Celebrating on lovers’ lane will get more expensive for the average American this Valentine’s Day, according to two new reports.
The National Retail Federation forecasts that love-struck consumers will spend 8.5 percent more on Valentine’s Day this year bringing the average spending to $126.03 per person, or a total of $17.6 billion.
The NRF said Valentine’s Day spending is projected to hit its highest level in the survey’s 10-year history — an encouraging sign for the economic recovery.
To lure consumers, who are more willing to spend this year but are still seeking the most value for their dollar, daily-deal sites are one retail sector that will be offering a range of deals and promotions leading up to the holiday, hoping to remind consumers that while you might not use a Groupon offer on a date to a restaurant, the sites still have Valentine-ready offers.
“For us, it’s really about value,” said Maire Griffin,LivingSocial’sDirector of Communications. “Everyone knows these days — it’s really about making your dollar work for you.”
She said LivingSocial will be placing extra emphasis on offering “giftable” items. For a $2.99 fee, the company will print a deal voucher out on paper, wrap it and mail it to a buyer’s Valentine.
Daily deals sites hope to capitalize on the consumer’s hunt for value. But although many merchants are enthusiastic about offering Valentine’s Day-centric deals, trying to use a voucher for dining out can present problems, said Steve Schaffer, CEO of DailyDeals.com.
“If you’re buying a deal to use on Valentine’s Day, it’s going to be very difficult for you to do that on Valentine’s Day because a lot of restaurants have exclusions,” Schaffer said. He expects the daily deals that will be used for Valentine's Day will be more likely to be used for online shopping rather than for restaurants or dining.
He added that daily deals are a good way for companies selling items that may not be at the top of consumers’ shopping lists to get exposure.
“You’re not going to necessarily think about, ‘Gosh, I should get my wife a canvas photobook of our wedding — or my husband for that matter,’” he said. “But when you get a deal like that, it will spur the impulse.”

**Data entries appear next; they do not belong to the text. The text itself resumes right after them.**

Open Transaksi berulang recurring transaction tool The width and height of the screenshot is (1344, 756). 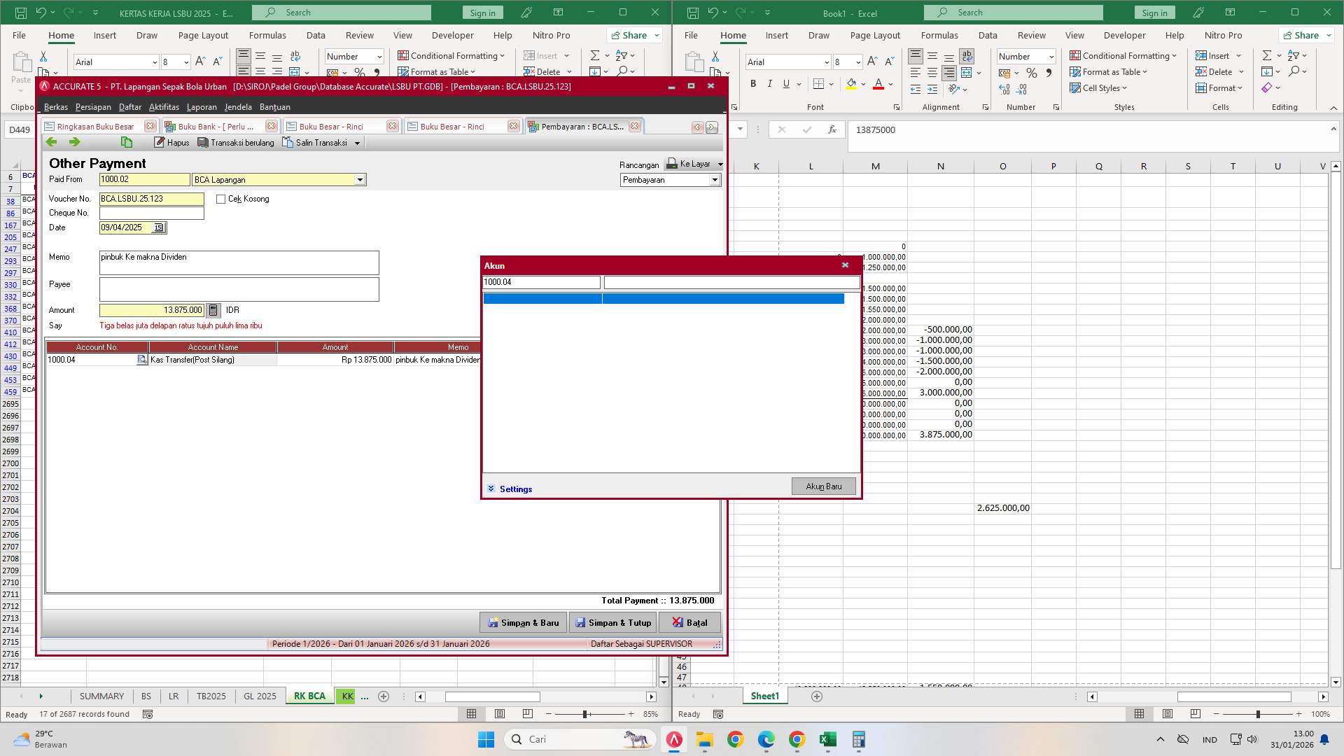(236, 142)
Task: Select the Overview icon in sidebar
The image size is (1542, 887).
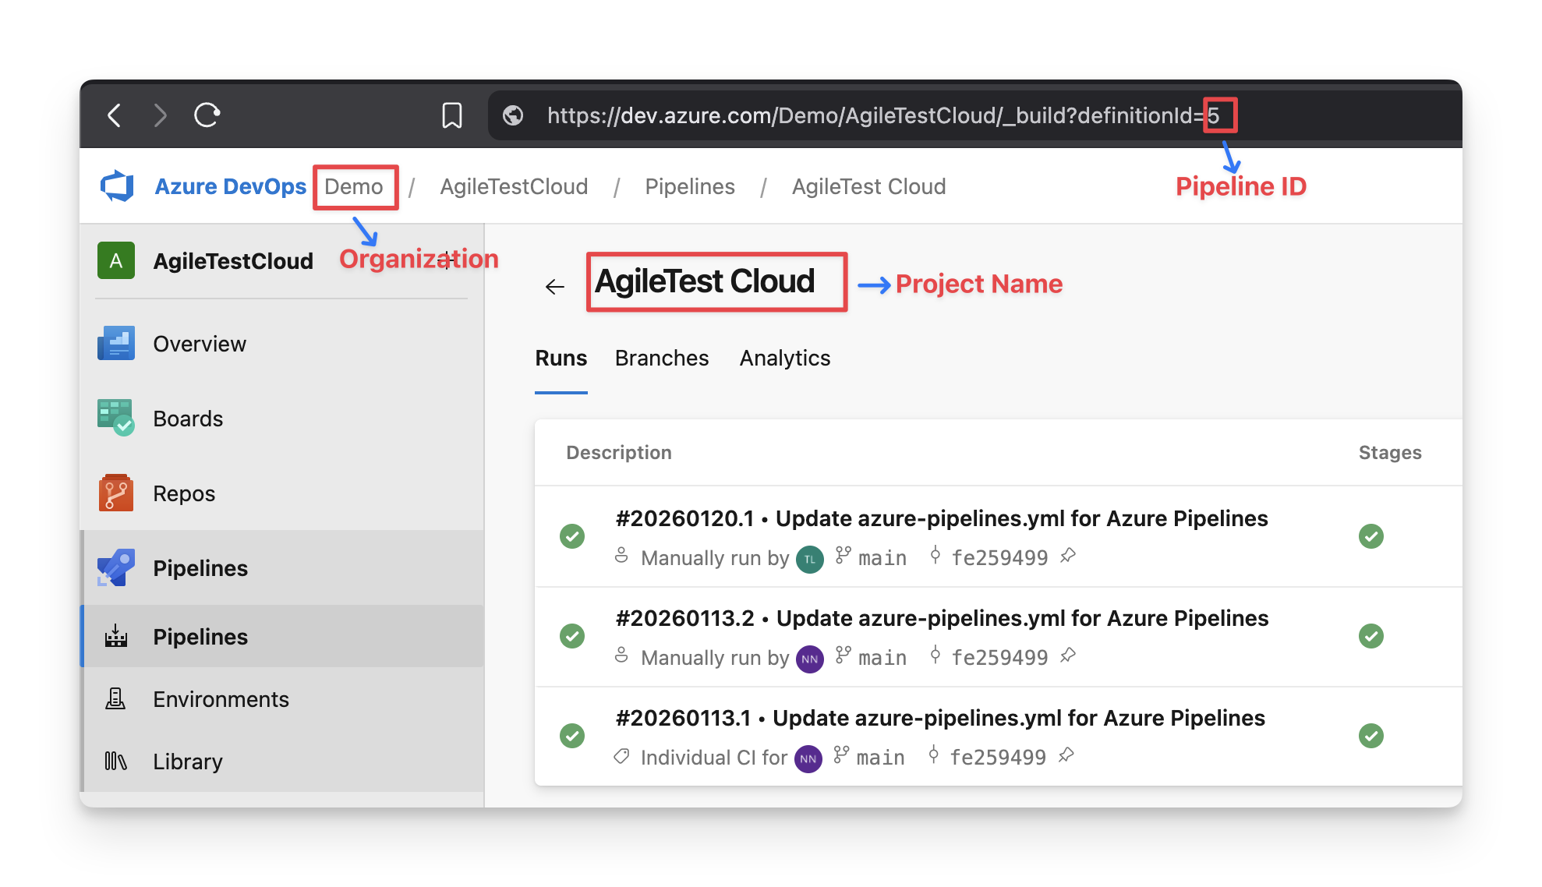Action: 115,343
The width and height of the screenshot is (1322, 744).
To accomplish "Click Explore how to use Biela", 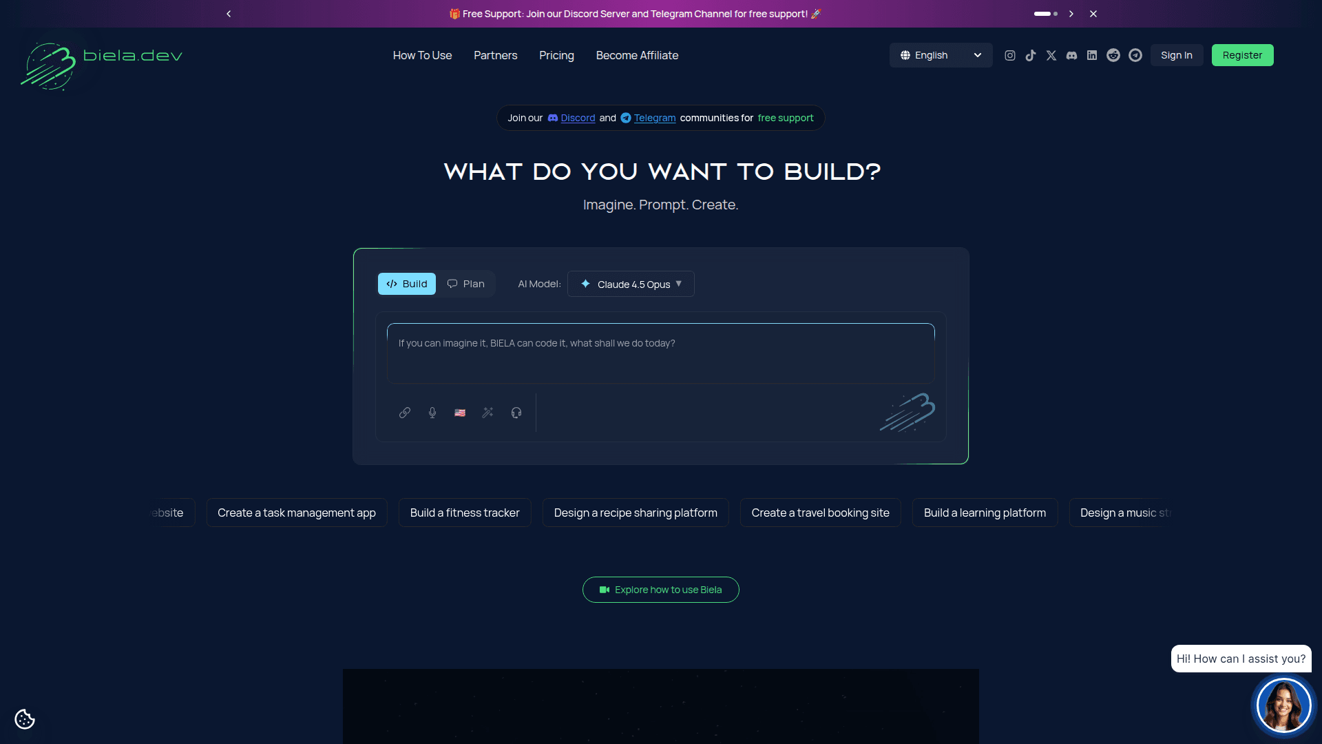I will tap(661, 590).

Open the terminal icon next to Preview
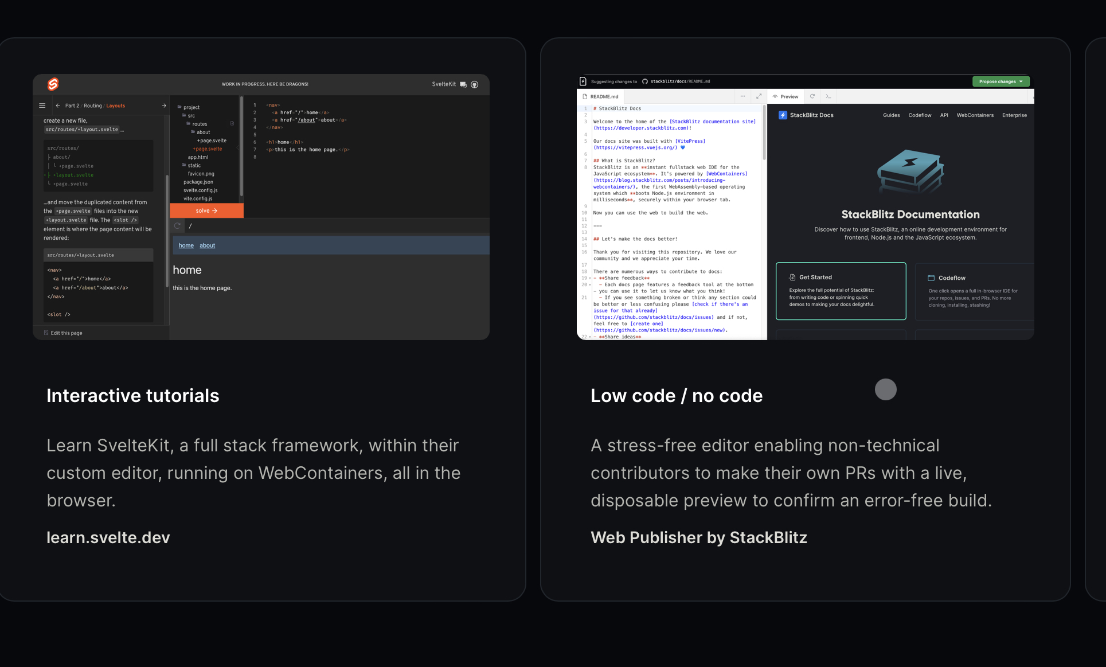tap(828, 96)
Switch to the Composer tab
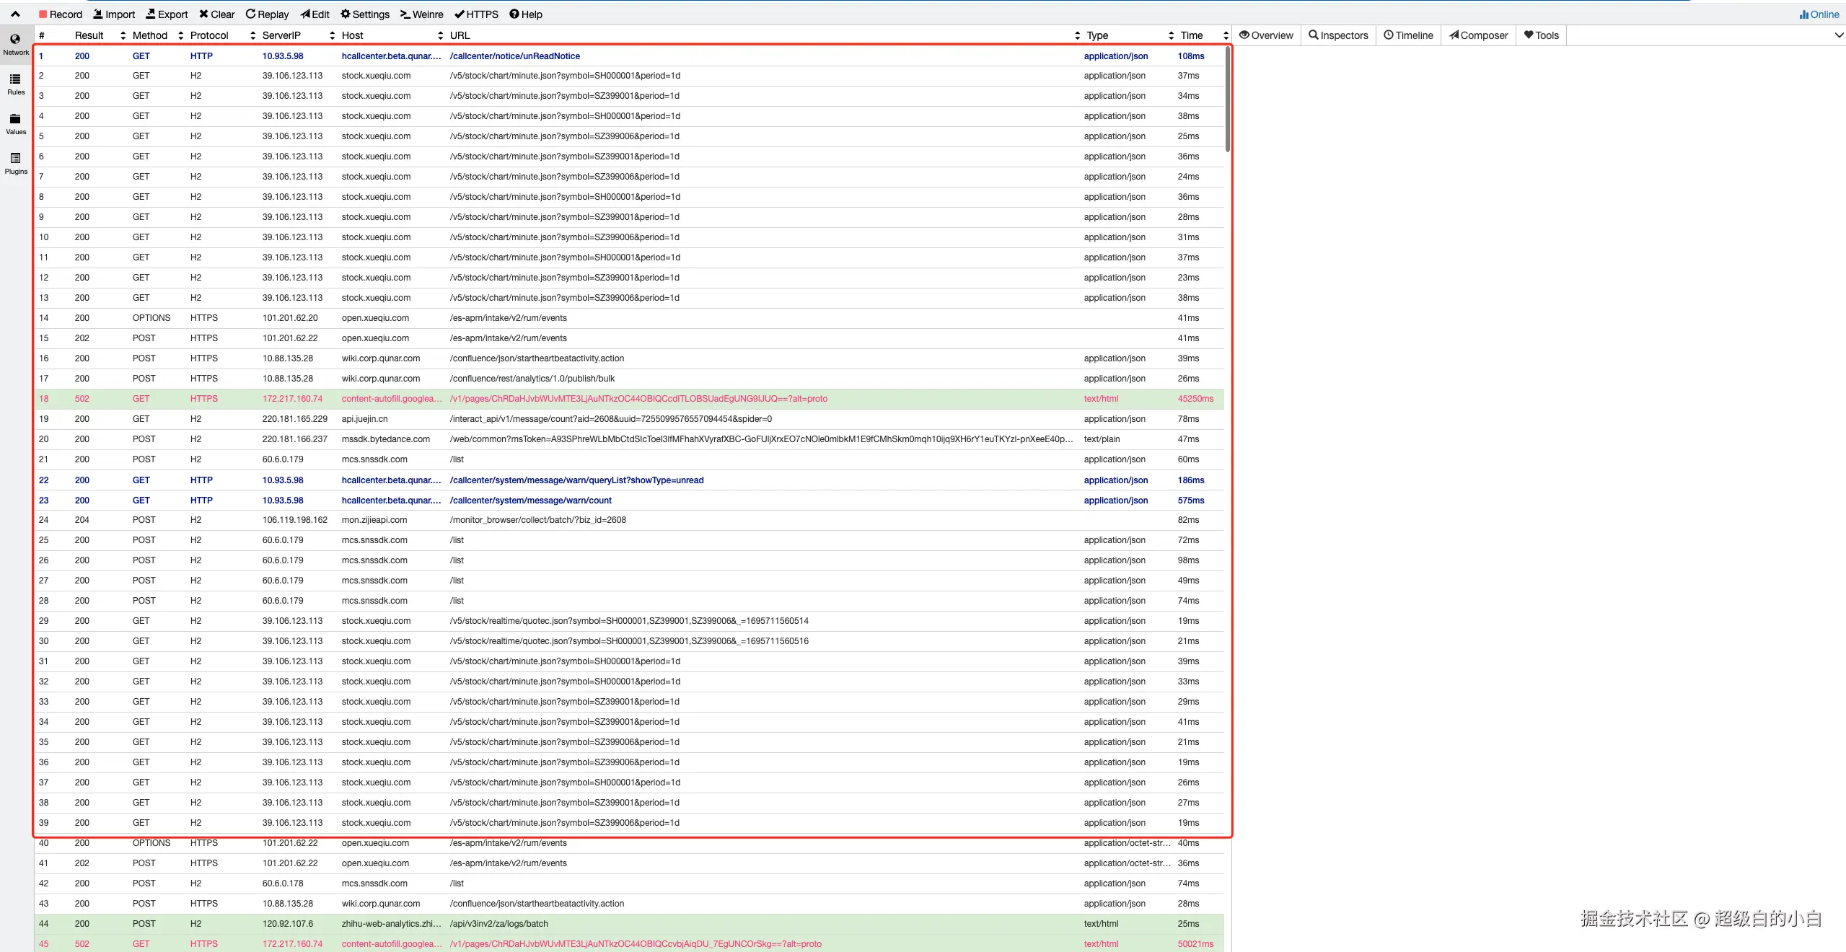The height and width of the screenshot is (952, 1846). [x=1478, y=35]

And that might be just as well for shoppers, looking to splurge on their sweetheart. Consumers are expected to shell out an estimated $4.1 billion on jewelry, up from $3.5 billion, the NRF said. The next highest category, spending on a special night out, will attract roughly $3.5 billion in sales.
“As one of the biggest gift-giving holidays of the year, it’s encouraging that consumers are still exhibiting the desire to spend on discretionary gift items, a strong indication our economy continues to move in the right direction,” said NRF President and CEO Matthew Shay.
Kathy Grannis, the director of Media Relations at NRF, added consumers are moving away from more practical homemade gifts to more typical discretionary gifts, such as jewelry. Previously, they had shied away from splurging on such items.
“If people were buying those items, they were trading down — silver instead of gold, daises instead of roses,” Grannis said.
The research firm IBISWorld is projecting even higher spending this year than the NRF. It expects consumers will spend $19.8 billion, a 5.0-percent increase, bringing the average to $131.75 per person.
Although holiday spending is recovering more quickly than everyday spending, consumers are still behaving more frugally than they did pre-recession , said Nikoleta Panteva, a retail analyst at IBISWorld. They are more likely to venture into dollar stores or mass merchandisers like Wal-Mart where they can choose from a variety of products to get the most value for their dollar, she said.
In addition to a surge in dining, IBISWorld estimates that spending on romantic getaways will increase 5.4 percent to $2.3 billion.
Since the holiday falls during the workweek this year, hotel rates are going to be lower during the weekend before and on Valentine’s Day so more people will opt to celebrate by traveling, Panteva said.
The holiday’s timing will also impact lingerie and clothing sales, which are expected to underperform the pace of growth in total sales and rise 2.8 percent to $1.2 billion.
“People — instead of spending a night in, they’re more likely to spend a night out,” she said. “It discourages people from splurging on lingerie or a new outfit to go out. You’re more likely to just go in what you were wearing that day.”